The IFAB was led by several prominent archaeologists during its existence. The French archaeologist Henri Seyrig was the institute's first director, serving from 1946 to 1966. Seyrig was a leading expert on Palmyra and played a crucial role in the establishment of the IFAB. He had previously served as the secretary-general of the École française d'Athènes and as the head of the Antiquities Service in Syria and Lebanon. He was succeeded by the French archaeologist Daniel Schlumberger, who directed the institute from 1967 until his death in 1972. Schlumberger was known for his work in Afghanistan and his studies on Hellenistic art in the Near East. Ernest Will, who served as director from 1973 to 1980; he was one of the first pensionnaires (resident researchers) and he conducted important research on the high-reliefs and funerary towers of Palmyra. Another key figure was Jean Starcky, a French priest from the diocese of Paris, who was one of the early editors of the Dead Sea Scrolls. He collaborated with Seyrig on the publication of inscriptions discovered during the excavations of the Agora in Palmyra. Starcky also worked on various publications related to Palmyrene epigraphy.

== Legacy ==
The IFAB/IFAPO made significant contributions to the study of the archaeology and history of the Levant. Its publications, excavations, and surveys have provided valuable insights into the ancient civilizations of the region. The institute's library and archives remain important resources for researchers, and its legacy continues through the work of the Institut Français du Proche-Orient (IFPO), which was formed in 2003 through the merger of the IFAPO with other French research institutions in the Middle East.
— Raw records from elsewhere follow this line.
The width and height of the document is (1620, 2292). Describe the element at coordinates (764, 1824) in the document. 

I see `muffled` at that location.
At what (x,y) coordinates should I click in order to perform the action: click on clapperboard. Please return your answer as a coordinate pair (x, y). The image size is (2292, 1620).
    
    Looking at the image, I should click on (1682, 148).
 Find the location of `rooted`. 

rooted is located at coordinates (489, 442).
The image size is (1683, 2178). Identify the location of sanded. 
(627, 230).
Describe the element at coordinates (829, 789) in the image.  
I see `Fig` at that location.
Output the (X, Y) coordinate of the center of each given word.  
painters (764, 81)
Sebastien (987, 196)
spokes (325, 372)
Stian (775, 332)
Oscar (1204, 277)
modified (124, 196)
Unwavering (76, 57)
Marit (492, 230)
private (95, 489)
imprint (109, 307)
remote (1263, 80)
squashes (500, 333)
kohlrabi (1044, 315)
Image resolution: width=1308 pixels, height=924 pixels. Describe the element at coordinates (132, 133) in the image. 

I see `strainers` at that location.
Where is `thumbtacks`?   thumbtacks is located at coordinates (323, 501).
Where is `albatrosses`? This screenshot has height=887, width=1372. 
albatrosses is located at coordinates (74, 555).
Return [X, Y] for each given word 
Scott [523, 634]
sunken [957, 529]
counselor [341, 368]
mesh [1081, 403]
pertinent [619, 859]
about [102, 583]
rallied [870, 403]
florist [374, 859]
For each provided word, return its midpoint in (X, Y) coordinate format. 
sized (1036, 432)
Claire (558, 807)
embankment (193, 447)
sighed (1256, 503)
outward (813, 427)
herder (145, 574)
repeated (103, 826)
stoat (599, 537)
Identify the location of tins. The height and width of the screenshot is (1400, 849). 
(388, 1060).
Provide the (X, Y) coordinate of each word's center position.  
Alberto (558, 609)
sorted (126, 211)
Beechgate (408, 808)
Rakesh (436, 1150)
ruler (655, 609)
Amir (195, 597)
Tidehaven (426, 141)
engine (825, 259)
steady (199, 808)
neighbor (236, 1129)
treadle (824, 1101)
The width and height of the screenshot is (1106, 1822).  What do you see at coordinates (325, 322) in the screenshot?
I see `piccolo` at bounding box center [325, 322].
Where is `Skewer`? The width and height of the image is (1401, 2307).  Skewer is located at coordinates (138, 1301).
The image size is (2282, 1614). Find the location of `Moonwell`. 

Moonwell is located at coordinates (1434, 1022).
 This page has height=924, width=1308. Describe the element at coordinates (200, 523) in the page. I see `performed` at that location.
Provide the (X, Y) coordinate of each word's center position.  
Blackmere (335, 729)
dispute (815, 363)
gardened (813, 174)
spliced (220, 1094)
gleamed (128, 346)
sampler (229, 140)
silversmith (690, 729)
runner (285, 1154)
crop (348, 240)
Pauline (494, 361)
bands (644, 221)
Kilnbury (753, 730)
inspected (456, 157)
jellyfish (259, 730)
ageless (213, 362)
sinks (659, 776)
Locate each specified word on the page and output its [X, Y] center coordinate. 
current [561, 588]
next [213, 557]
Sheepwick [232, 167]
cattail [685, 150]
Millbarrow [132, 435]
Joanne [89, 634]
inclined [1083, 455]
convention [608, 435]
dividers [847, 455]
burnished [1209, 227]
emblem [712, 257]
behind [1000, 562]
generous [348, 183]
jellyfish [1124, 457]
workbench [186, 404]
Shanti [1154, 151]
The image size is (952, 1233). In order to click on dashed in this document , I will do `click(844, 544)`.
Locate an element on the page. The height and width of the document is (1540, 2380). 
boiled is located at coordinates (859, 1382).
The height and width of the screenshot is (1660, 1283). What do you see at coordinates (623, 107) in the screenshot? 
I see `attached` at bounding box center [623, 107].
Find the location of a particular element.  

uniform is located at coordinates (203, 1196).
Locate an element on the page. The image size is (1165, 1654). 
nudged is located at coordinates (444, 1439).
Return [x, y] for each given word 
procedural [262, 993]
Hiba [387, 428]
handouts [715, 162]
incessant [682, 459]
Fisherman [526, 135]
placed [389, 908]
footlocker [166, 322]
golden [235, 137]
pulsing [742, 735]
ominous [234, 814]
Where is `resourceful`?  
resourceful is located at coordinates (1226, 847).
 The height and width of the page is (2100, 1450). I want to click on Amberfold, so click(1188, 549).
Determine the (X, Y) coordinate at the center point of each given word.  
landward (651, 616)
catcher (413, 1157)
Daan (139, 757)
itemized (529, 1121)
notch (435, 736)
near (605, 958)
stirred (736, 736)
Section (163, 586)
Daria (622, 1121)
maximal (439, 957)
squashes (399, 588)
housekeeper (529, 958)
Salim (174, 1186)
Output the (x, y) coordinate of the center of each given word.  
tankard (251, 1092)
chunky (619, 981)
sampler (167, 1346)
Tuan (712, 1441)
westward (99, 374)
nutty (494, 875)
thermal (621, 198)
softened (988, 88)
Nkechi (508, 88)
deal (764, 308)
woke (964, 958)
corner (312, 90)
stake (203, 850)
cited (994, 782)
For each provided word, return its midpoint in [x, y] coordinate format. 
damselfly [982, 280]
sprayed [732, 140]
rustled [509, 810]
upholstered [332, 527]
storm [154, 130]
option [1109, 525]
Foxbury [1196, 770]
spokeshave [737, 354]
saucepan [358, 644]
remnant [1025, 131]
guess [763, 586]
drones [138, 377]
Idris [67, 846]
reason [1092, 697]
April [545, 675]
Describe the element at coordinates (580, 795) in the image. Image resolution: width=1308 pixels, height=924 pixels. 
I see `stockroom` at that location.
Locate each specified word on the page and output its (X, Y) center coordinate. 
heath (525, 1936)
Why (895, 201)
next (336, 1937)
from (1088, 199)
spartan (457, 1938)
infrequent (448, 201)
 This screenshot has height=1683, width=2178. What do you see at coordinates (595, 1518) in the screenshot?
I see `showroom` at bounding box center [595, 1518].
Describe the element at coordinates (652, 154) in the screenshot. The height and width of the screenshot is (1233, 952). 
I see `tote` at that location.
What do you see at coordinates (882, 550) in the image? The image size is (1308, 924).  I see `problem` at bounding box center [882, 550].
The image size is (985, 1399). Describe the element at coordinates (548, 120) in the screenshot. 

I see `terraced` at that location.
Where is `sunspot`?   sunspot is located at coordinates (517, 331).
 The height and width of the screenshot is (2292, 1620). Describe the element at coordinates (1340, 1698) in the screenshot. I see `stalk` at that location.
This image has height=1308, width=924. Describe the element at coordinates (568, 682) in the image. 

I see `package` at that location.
=== Library and publications ===
The IFAB's library contained around 24,000 volumes in 1970, and 35,000 volumes in 1975. It was renowned for its extensive collection of archaeological and historical works, along with a photo library containing thousands of aerial photographs making it a vital resource for researchers in the Middle East. The library was evacuated during the Lebanese Civil War in 1975 and relocated to Byblos, where it remained until the end of the conflict. The institute published several important series, including the Bibliothèque archéologique et historique (BAH) and the journal Syria, which had been founded during the French Mandate period. These publications disseminated the results of archaeological research conducted by French scholars in the Levant.